今日はゴールデンウイークの合間の平日なので、保険をかけるという意味合いもあって返答を待たずに連絡しているのだが……今のところ状況は芳しくない。
しょーたもさすがに心が打ちのめされているようだ。
「それにしても4校中3校が休部というか廃部というか。予想はしてたとは言え現実に突きつけられるとやっぱりショックだ〜!」
「それはオレもだけど残りの1校に賭けてみよーぜ。で、なんていう学校だっけか」
「えーと、残っているのは埜邑工業高校。私立の工業系で、しばらく前までは男子校だった高校だ」
「へえ〜、工業高校って公立のイメージあるけど」
「全国的に見れば私立も割と存在してるみたい。校名には付いてなくても学科は有ったりするし、前身は実業系だったりとかも」
「ふーん。で、そこは野球は強いのか?」
「昔のことだけど県内では結構強い学校だったらしい。夏の甲子園にも1回出てるし、その時のエースがプロ野球で活躍したって話だ」
「じゃあもしかしたら」
「いやでも強かったところが全然見かけなくなったってことは……」
「まあまあ、2人ともそんなに悲観しないで。とにかく連絡してみよう。でなけりゃ何も始まらないよ」
「はーい」
古池監督に一応は返事したものの、正直言えばあまり期待していない。
というか期待してダメだった時のショックが大きいから、自然と心に予防線を張っているというのが本当のところなんだけど。
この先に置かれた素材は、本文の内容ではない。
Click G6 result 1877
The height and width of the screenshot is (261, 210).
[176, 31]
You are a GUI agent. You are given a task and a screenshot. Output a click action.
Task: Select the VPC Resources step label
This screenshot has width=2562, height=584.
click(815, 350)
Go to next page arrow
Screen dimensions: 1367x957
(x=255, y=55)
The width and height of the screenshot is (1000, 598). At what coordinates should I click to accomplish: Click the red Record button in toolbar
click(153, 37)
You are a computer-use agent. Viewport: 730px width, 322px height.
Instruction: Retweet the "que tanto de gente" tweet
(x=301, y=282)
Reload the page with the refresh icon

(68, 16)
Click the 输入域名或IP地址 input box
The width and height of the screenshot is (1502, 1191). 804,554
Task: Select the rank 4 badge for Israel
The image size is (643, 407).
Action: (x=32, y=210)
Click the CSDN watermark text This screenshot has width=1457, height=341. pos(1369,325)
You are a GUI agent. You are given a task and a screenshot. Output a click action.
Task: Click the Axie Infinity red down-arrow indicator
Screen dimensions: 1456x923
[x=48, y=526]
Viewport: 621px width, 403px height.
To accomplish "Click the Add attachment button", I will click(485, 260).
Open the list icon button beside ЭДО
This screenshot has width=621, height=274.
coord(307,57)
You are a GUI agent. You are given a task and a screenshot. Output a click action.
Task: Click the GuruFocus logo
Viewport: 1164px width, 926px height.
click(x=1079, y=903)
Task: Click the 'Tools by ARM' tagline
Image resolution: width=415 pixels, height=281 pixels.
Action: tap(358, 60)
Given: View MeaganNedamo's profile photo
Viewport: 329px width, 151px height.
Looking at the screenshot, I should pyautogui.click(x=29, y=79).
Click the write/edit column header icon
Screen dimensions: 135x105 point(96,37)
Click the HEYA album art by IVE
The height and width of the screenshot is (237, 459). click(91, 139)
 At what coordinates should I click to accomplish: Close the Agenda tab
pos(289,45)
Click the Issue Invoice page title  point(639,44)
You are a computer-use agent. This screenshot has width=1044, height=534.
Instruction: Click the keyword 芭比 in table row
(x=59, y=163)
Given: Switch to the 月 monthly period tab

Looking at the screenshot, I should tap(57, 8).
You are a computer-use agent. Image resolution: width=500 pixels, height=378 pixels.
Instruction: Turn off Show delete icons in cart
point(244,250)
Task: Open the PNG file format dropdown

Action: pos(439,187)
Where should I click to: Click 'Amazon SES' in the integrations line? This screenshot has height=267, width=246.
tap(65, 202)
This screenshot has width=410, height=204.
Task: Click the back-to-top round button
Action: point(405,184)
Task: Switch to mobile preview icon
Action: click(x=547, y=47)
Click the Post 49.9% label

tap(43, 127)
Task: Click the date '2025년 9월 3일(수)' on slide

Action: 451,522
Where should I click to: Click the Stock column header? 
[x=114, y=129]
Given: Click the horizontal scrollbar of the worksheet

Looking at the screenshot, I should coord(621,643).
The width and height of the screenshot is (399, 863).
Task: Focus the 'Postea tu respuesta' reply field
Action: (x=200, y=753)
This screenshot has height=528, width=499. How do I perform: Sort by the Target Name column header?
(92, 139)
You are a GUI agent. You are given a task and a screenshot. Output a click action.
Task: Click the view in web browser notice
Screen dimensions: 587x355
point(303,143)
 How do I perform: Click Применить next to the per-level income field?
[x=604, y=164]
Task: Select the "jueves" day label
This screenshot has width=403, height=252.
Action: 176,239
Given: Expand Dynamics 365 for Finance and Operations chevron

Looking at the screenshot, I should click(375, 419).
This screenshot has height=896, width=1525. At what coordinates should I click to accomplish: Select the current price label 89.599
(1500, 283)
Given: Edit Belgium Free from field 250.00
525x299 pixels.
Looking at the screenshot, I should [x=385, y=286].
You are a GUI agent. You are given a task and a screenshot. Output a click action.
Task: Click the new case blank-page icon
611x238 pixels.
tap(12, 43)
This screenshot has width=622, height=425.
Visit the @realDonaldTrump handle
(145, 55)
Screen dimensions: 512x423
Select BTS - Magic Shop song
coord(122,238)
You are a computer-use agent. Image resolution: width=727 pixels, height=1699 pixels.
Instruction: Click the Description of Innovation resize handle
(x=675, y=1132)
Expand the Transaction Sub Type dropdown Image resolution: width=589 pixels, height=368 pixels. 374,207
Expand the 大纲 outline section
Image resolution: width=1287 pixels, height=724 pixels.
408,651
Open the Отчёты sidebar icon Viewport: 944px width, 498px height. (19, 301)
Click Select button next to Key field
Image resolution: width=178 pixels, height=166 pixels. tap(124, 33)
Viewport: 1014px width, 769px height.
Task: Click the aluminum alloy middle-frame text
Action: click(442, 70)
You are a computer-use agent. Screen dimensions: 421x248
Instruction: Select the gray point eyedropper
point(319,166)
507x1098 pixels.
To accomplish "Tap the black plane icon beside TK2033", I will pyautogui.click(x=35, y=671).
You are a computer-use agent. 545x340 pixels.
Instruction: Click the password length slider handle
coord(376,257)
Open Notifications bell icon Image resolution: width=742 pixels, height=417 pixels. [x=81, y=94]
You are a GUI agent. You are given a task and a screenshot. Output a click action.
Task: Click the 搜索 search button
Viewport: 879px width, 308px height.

監督は事務室内にある電話から外線に繋ごうと番号を押していく。
とにかくその結果をオレたちは待つしかない。
「あの、突然すみません。私、大化高校の教職員で野球部監督の古池と申します……はい、ありがとうございます」
相手方との話しが始まって、オレたちはドキドキしながら手持ち無沙汰にして立っている。
椅子に座ってもいいのだが落ち着かないのだ。
「ええ、ええ。それではよろしくお願い致します。失礼します」
「……どうでしたか」
「それなんだが……やはり部員が誰もいなくて休部になっていたと」
「は、はあ」
「だが、喜べ! 4月に入ってから野球部を復活させたいと申し出た生徒たちがいて、現在は3人で活動しているってことだ!」
「おおっ! それじゃつまり」
「まだ部員の勧誘をしているようだけど、連合チームについても興味を示してくれた! それで今度の土曜日にこちらへ来て話を聞きたいって、顧問の先生がおっしゃってる!」
「うおおーっ! 最後にこんな展開が待っているとは!!」
「オレたちはまだ天に見放されてなかった。だったら今度こそ絶対に参加してもらえるように頑張ろーぜしょーたぁ!」
「さっきまで2人そてシュンとなってたくせに現金だなあ」
「だって監督! オレたちもう半分以上ダメなのを覚悟してたからさあ!」
「でも諦めなくて良かっただろ?」
「はい! なんかやる気が湧いてきたんですぐに練習に向かいます!」
「行こーぜしょーた!」
オレたちは久しぶりに気合を入れて練習に臨んだ。まだ決まったわけじゃないのに、もう大丈夫だとそんな楽観的な気分で頭が一杯になったからだ。
でも、何事もそうすんなりとは行かせてくれないのである。